In fairness to the film, there is the odd interesting moment, such as when Sully first arrives and emerges from hibernation - the ship he is on looks interesting, but we see it for only a few seconds. Similarly, one can't help wondering what has happened to earth, so it's a pity Cameron doesn't show us.

In summary, Cameron and Fox have already made a distressingly vast amount of money out of this trash. Please, I beg you, do not add further to it. It will only encourage them to make another.

2 comments:

Derek said...

Covers many of the reasons why I haven't put my hand in my pocket to go and see this. Despite it being the biggest box-office hit forever and ever, I am still to meet someone who actually saw it in the cinema!

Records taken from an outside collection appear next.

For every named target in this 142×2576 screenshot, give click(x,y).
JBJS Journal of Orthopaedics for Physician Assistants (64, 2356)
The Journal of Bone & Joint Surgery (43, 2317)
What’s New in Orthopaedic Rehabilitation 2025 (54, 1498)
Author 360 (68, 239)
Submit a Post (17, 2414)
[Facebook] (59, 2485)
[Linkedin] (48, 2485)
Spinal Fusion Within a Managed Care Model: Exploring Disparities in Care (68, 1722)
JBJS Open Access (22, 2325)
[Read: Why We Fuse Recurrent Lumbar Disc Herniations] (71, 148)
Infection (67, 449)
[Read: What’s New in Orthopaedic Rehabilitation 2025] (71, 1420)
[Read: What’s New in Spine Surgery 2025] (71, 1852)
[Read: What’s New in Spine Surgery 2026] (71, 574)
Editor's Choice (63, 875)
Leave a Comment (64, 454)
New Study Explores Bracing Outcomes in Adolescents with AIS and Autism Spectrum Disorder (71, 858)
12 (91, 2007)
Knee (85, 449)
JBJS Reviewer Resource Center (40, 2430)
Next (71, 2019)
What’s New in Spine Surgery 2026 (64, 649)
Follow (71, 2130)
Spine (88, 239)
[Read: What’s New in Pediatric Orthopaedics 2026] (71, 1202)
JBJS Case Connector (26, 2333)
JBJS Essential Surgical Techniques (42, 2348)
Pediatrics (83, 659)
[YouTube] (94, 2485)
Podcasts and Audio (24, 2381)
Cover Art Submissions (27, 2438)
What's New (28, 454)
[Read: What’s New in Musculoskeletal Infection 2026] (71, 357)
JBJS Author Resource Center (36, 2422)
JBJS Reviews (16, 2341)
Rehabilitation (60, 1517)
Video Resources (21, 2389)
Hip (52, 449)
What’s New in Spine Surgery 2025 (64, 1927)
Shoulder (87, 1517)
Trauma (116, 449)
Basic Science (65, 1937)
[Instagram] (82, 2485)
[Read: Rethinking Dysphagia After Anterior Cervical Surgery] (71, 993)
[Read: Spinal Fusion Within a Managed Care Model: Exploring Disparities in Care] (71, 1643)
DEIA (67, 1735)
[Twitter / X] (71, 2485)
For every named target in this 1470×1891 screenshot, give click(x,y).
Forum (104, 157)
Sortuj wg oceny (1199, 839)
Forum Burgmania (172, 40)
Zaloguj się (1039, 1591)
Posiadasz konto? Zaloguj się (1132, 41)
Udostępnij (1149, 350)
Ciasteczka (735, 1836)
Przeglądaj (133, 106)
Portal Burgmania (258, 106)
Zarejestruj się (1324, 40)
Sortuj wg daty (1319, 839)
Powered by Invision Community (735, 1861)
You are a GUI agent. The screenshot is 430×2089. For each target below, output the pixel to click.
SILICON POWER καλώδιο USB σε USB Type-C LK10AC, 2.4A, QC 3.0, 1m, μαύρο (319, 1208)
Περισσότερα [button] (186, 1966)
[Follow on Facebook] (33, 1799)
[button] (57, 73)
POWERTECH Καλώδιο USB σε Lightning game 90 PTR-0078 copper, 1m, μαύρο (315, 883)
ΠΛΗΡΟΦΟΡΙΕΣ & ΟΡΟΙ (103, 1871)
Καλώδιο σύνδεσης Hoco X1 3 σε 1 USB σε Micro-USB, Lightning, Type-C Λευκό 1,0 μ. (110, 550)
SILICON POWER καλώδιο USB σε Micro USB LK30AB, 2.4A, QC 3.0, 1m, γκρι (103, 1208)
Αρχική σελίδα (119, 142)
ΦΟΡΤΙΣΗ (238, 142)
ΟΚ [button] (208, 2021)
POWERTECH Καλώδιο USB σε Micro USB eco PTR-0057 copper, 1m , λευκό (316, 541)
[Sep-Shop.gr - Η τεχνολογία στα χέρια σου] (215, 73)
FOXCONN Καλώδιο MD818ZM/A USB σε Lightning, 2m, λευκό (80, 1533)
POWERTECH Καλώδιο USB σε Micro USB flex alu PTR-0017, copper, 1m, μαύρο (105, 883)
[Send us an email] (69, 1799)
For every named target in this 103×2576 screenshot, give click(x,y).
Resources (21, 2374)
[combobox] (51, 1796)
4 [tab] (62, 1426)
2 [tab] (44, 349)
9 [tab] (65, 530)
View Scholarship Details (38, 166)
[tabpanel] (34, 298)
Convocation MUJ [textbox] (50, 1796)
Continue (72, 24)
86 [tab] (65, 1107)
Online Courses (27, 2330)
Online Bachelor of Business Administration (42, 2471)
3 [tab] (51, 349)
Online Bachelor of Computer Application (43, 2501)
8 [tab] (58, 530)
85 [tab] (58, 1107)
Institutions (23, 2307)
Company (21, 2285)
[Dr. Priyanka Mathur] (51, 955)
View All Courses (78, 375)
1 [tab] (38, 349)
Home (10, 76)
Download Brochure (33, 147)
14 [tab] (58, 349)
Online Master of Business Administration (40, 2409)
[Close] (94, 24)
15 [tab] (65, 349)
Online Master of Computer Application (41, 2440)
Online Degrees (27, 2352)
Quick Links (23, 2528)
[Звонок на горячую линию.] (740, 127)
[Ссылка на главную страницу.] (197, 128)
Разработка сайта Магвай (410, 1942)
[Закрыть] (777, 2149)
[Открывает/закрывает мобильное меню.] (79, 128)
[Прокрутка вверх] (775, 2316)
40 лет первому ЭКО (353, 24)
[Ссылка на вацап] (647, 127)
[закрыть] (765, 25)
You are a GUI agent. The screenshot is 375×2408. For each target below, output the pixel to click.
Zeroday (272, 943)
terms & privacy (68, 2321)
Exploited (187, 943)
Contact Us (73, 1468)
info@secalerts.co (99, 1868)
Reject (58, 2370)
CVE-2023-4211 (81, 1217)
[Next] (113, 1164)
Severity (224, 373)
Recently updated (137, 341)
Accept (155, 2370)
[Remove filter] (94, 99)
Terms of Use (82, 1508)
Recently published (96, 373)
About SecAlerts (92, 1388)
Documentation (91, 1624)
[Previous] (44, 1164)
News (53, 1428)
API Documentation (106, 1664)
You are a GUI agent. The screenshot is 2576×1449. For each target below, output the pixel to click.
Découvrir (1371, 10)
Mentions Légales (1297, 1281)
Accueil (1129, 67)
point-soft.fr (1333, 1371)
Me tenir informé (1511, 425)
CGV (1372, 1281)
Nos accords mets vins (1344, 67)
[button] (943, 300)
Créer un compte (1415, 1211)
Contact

If there was one good thing out of Dances With Wolves, it was Mary McDonnell. She wasn't anything special in the film, put helped us get BSG ;)

colin z robertson said...

The pedant in me (I'm sure you'll understand) feels compelled to point out that Alien was directed by Ridley Scott. James Cameron only came in on Aliens. While I do enjoy Aliens, I have to admit that it's by far the less subtle of the two.